**Stored data**
►

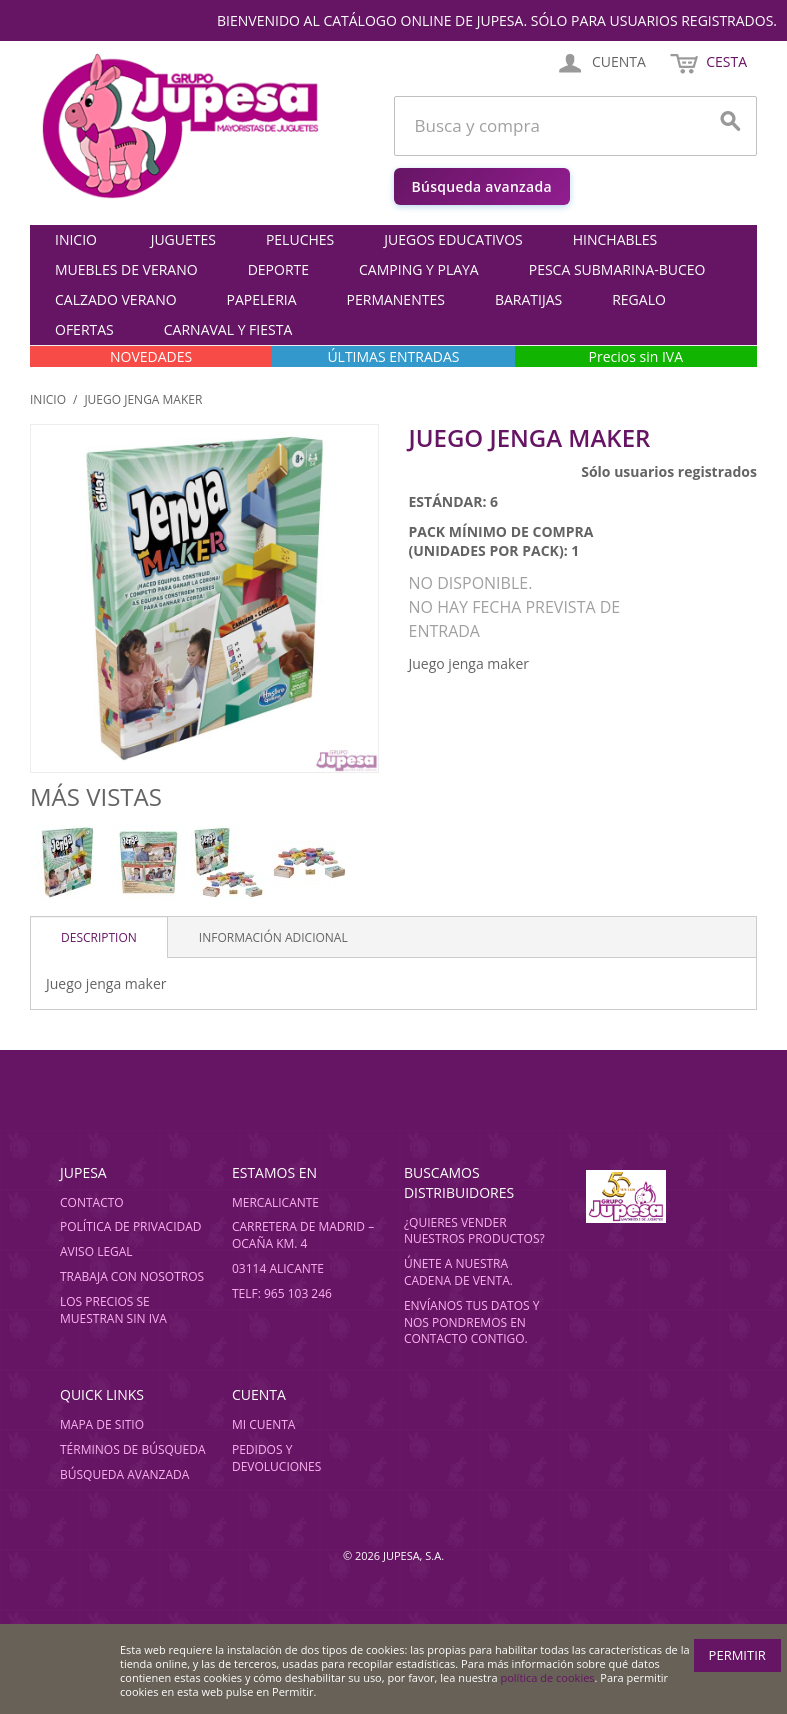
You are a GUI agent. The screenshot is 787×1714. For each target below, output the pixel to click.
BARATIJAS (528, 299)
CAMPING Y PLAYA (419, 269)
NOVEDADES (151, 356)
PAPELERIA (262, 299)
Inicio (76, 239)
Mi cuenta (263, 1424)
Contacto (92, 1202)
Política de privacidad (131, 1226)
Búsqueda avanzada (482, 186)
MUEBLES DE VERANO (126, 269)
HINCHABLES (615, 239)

◄
►

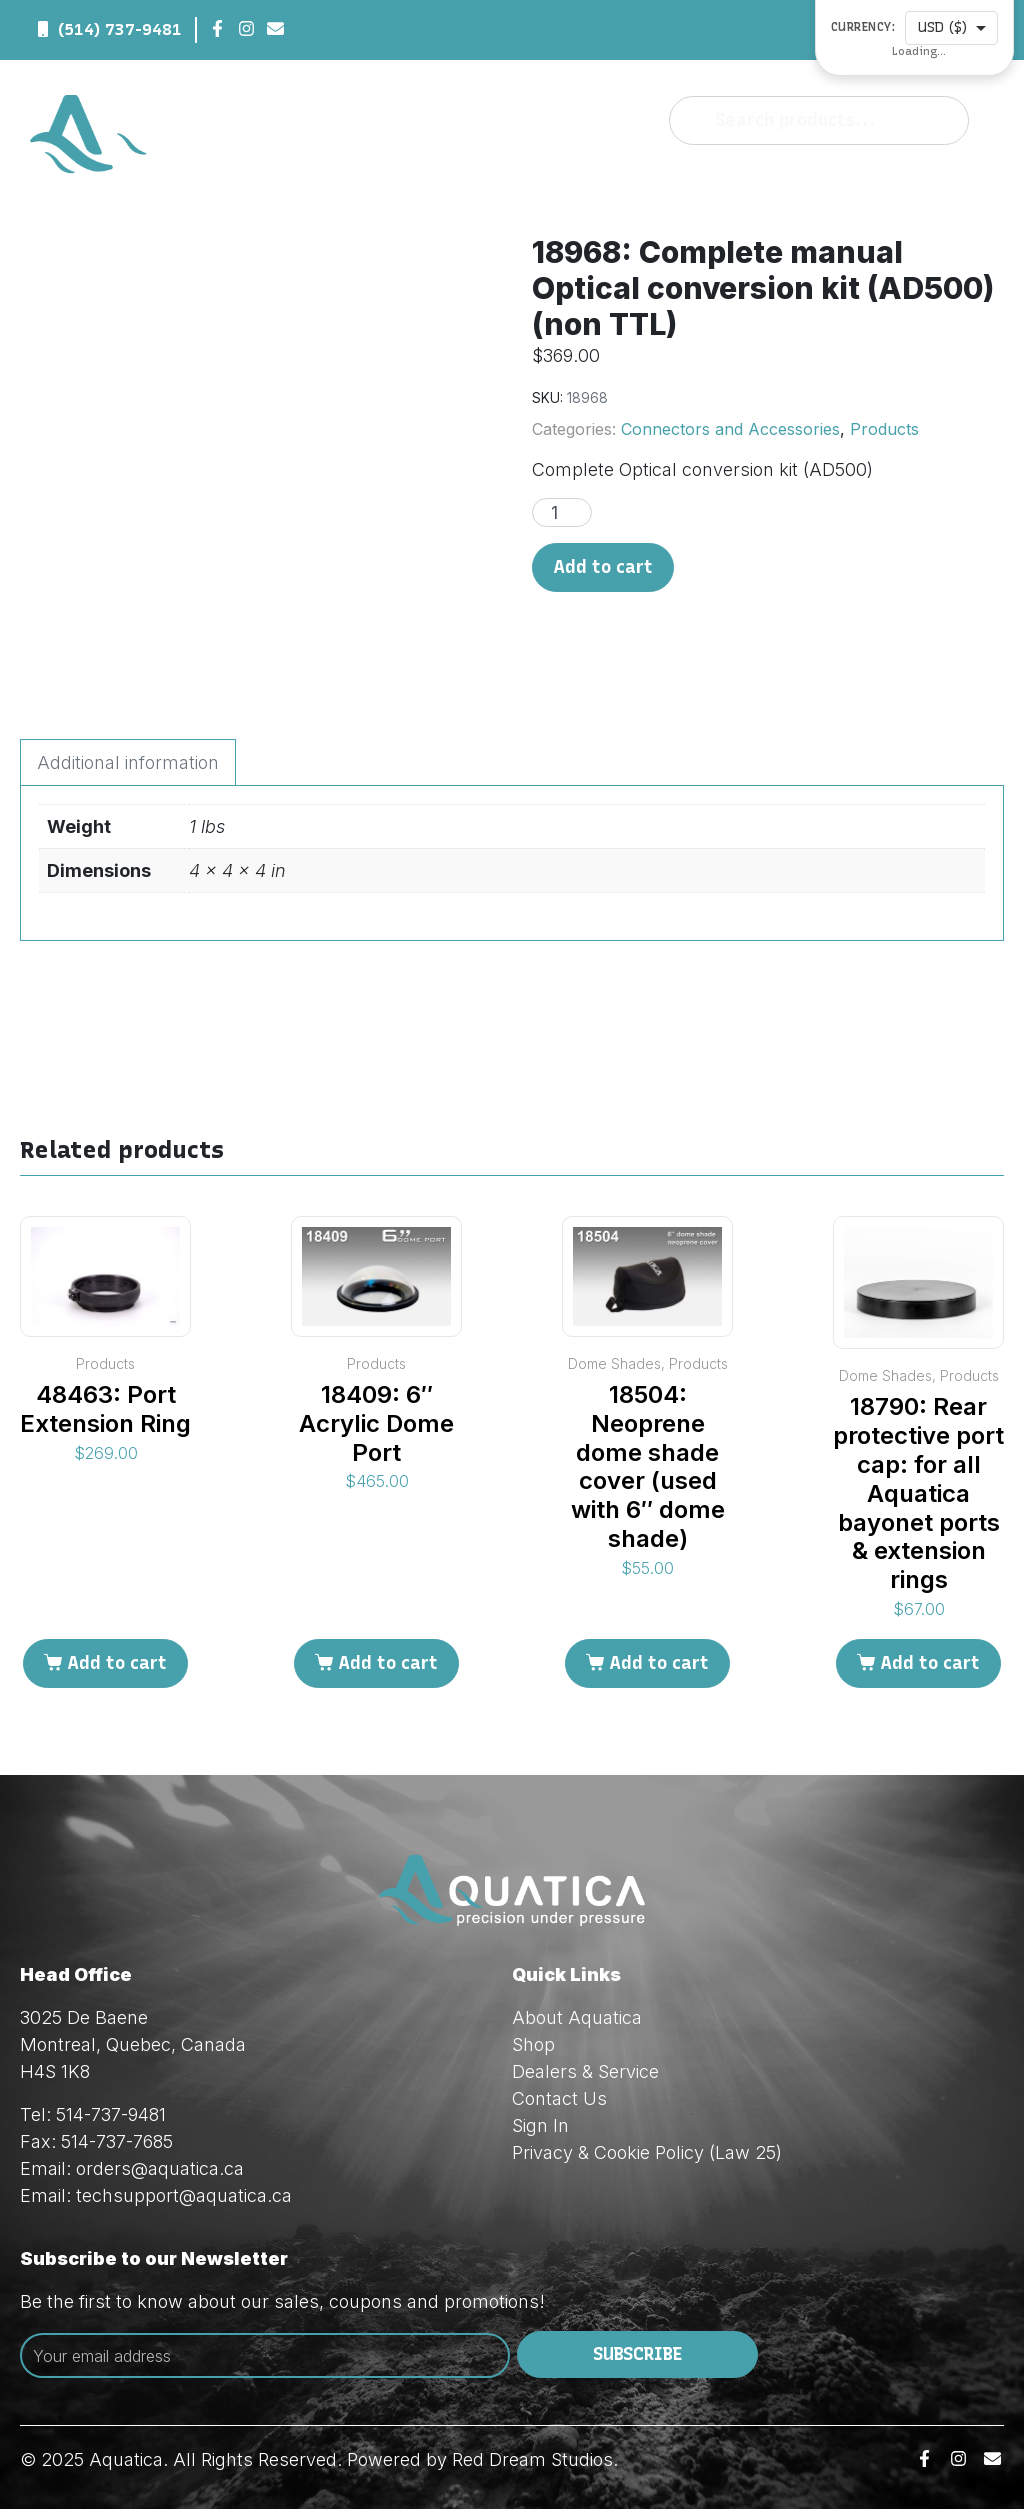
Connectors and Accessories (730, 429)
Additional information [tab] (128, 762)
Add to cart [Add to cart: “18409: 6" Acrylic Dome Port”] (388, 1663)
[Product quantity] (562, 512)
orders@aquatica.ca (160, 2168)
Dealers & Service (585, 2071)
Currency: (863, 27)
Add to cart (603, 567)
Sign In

◄

**Short exercise**
Gather every line in the stored data above that contains the string "cart". Case counts.

**Answer to the exercise**
Add to cart [Add to cart: “18409: 6" Acrylic Dome Port”] (388, 1663)
Add to cart (603, 567)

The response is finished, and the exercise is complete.